In collaboration with Barry Rosen, PhD, professor and chair of biochemistry and molecular biology, Dr. Gatti is attempting to learn how the pump works. Tongqing Zhou, PhD, one of the members of this research team, has crystallized the primary protein, ArsA, on the E. coli pump and is working on another pump protein, ArsB.
ArsB creates the channel through which the arsenic is transported out of the cell, while ArsA forces the arsenic into the channel. Using crystallization and X-ray diffraction techniques, Dr. Gatti hopes to determine the mechanism behind the pump.
"It turns out that this system of two proteins is conserved throughout evolution: it is present in bacteria, in yeast, in mice and in humans. Thus, in human cells, there is a system to extrude arsenic out of the cell," he explained. "Humans have significant resistance to arsenic, and it’s clearly advantageous, because it’s one of the few known inorganic carcinogens and is present in high concentrations in water in many places in Michigan." Arsenic can, however, become deadly if the intake of the carcinogen exceeds the pumping ability of the cellular system.
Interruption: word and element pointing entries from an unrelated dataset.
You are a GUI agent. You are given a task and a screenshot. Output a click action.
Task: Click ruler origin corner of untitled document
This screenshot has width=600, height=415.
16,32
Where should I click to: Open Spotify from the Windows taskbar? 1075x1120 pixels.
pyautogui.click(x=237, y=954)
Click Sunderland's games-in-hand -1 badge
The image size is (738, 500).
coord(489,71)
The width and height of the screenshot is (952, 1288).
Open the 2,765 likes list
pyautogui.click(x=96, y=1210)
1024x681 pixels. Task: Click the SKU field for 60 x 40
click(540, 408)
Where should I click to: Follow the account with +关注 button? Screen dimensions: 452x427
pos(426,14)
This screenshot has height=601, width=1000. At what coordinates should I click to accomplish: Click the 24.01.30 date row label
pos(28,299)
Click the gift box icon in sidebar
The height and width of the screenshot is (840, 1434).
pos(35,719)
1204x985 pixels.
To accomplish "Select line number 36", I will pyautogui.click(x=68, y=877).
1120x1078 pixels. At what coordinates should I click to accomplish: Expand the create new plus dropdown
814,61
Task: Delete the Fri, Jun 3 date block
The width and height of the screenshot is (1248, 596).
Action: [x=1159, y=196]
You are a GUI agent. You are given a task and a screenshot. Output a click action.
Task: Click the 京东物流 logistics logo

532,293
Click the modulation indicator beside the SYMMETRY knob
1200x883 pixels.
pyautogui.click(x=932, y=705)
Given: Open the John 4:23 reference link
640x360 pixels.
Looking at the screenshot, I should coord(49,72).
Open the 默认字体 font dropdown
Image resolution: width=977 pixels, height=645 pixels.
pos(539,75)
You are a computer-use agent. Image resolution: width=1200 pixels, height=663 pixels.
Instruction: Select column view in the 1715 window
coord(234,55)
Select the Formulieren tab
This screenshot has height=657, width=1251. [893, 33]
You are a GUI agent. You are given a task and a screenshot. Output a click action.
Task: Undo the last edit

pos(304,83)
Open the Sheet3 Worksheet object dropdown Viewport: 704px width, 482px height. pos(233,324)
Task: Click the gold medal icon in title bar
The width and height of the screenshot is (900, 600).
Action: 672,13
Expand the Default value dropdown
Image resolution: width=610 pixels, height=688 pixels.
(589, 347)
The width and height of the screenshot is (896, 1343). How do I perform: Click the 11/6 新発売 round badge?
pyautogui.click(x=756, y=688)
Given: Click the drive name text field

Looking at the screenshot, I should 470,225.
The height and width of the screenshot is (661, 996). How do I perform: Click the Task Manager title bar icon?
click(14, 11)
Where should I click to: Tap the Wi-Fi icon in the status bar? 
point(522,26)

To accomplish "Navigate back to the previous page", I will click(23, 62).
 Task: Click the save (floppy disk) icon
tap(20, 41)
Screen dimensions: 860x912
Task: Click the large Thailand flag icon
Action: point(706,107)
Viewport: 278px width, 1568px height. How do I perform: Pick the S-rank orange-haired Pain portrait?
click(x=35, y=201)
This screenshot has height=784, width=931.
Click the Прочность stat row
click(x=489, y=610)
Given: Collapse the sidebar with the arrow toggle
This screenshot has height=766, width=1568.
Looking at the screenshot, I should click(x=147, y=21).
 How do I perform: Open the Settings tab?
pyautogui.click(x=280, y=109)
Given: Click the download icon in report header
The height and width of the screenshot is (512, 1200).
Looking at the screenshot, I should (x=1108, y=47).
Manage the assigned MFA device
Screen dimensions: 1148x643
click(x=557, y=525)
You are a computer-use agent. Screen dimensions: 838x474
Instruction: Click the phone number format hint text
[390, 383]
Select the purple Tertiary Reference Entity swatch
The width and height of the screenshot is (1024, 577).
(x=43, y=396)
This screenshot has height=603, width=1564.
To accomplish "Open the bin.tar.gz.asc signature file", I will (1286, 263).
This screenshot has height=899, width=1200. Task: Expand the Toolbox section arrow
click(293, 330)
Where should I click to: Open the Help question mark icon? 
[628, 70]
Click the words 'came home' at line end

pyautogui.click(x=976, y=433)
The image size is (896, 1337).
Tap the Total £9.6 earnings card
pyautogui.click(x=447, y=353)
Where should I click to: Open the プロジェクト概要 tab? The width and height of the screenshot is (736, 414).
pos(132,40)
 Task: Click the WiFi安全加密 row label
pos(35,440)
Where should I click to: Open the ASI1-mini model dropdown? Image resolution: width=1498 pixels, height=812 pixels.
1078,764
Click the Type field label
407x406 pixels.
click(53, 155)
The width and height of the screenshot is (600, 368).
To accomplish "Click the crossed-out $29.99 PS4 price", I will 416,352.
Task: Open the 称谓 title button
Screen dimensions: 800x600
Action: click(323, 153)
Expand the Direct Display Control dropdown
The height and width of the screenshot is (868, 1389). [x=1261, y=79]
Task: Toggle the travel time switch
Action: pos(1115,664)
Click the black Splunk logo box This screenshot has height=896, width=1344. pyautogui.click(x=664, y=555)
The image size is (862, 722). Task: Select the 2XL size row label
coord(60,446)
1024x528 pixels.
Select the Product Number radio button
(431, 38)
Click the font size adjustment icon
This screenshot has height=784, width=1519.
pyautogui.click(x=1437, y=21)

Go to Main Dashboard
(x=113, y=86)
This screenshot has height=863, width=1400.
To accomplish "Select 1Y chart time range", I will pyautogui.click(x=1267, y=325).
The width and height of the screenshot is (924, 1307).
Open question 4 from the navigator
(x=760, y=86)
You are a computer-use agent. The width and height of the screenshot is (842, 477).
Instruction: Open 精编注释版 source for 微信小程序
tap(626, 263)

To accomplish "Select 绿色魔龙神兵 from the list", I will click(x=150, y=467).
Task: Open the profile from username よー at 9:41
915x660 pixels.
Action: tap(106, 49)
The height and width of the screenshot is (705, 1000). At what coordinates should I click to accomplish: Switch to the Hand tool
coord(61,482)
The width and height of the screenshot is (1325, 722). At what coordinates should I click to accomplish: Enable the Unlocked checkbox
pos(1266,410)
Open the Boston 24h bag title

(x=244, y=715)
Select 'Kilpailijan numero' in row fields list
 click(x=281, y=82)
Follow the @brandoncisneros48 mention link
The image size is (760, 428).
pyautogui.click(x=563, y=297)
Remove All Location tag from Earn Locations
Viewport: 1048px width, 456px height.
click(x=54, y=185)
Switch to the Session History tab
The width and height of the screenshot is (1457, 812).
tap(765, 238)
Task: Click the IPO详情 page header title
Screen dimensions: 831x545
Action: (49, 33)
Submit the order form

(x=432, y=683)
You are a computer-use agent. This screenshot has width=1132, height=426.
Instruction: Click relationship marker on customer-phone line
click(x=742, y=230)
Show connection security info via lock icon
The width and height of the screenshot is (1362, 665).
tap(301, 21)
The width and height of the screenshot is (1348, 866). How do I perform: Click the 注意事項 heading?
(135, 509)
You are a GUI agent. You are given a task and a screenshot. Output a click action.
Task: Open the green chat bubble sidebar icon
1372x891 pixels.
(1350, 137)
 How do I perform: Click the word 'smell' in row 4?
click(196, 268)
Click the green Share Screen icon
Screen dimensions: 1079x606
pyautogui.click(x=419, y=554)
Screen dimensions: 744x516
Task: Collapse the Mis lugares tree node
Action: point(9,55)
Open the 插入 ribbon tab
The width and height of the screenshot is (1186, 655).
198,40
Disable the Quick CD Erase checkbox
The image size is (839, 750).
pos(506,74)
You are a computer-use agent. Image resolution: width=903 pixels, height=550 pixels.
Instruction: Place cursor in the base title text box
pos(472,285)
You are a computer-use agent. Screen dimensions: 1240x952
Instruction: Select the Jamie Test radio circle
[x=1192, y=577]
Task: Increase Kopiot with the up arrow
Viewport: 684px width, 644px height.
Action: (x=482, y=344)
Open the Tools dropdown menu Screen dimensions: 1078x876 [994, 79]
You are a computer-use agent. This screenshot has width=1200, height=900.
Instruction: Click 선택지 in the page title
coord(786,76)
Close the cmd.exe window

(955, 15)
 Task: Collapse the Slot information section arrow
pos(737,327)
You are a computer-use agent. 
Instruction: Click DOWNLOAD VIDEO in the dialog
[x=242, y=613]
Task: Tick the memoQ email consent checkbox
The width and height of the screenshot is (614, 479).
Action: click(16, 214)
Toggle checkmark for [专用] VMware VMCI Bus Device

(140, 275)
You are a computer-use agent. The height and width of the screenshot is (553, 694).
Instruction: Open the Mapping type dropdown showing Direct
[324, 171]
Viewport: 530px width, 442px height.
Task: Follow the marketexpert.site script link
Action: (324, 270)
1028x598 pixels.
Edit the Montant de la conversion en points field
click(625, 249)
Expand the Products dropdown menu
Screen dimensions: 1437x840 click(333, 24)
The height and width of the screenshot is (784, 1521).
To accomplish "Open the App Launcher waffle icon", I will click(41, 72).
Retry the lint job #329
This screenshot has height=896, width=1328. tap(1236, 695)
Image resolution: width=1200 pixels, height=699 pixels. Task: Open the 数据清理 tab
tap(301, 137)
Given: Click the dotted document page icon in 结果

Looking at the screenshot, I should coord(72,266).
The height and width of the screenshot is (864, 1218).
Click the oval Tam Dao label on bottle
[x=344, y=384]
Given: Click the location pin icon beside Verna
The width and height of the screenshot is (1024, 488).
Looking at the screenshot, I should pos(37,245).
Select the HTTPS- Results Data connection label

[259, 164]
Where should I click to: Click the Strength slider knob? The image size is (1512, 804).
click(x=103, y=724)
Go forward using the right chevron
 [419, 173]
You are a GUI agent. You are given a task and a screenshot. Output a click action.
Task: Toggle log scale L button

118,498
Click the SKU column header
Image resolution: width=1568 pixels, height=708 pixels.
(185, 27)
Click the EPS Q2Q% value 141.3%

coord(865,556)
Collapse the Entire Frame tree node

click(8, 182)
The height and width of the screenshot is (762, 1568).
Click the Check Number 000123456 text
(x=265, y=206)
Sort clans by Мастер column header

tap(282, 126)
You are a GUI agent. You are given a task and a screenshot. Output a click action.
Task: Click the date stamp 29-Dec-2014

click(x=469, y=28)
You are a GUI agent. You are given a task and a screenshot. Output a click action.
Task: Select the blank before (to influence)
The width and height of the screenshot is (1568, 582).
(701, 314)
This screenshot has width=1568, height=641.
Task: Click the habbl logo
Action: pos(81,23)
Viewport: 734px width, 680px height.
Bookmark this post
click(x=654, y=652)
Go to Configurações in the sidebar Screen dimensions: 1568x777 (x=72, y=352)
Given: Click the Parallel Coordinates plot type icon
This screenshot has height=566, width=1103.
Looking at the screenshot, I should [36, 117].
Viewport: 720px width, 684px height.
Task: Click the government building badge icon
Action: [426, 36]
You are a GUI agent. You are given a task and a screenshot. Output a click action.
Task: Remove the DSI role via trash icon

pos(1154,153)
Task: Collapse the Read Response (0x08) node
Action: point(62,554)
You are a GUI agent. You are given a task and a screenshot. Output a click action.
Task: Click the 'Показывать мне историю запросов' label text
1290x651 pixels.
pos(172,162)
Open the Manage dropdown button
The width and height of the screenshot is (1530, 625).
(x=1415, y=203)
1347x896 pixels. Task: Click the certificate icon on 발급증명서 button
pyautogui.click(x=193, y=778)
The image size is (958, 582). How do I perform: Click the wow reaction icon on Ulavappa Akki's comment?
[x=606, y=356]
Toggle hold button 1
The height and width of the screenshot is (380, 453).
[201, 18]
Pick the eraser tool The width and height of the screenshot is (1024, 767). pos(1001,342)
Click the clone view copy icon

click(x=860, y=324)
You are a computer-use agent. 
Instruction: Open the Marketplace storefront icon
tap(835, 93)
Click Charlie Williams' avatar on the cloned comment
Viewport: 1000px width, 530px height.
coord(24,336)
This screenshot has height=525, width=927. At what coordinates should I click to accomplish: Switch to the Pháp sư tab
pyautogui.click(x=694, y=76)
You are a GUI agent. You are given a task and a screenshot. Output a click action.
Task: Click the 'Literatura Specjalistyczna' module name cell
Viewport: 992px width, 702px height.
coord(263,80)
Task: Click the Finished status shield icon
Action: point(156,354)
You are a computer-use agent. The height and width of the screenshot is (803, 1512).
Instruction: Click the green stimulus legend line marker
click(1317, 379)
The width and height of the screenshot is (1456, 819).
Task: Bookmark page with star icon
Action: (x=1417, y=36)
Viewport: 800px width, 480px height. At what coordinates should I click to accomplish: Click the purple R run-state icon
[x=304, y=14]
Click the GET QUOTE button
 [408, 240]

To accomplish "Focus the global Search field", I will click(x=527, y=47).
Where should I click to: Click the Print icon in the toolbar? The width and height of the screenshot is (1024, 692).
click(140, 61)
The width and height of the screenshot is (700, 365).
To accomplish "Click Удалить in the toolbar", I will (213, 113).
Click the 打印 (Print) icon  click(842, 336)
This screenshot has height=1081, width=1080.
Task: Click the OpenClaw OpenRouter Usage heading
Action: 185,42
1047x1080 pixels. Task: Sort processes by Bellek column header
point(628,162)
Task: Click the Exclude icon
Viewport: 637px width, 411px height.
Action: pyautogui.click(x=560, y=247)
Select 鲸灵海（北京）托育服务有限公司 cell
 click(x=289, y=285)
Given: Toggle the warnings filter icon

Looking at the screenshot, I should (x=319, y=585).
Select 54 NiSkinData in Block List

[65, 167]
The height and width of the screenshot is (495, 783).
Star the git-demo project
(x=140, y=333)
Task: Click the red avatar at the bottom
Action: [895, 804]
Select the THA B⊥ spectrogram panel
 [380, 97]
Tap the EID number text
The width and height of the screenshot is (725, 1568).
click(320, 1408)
A structurally similar system works in tumor cells, he said. "Cells normally have very small amounts of the proteins that extrude anti-tumor agents. In tumor cells, these proteins become more abundant by virtue of a process of gene amplification." The cells become resistant to greater and greater amounts of anti-tumor drugs, and eventually the dosage cannot outrun the resistance without causing toxic side effects to the patient.
"Arsenic is one of the compounds used for the treatment of promyelocytic leukemia and resistance to arsenic has been found in some patients," said Dr. Gatti. He predicts that when these cases are studied in detail it will be found that amplification of the genes encoding the human arsenic pump is responsible for the emergence of the resistance.
"By studying a system that is easily obtainable, we can grow E. coli in the laboratory -- we can get information on the mechanisms those pumps utilize to extrude chemicals," he said. "If we understand the mechanism, we can possibly develop inhibitors for the pumps and reverse the resistance."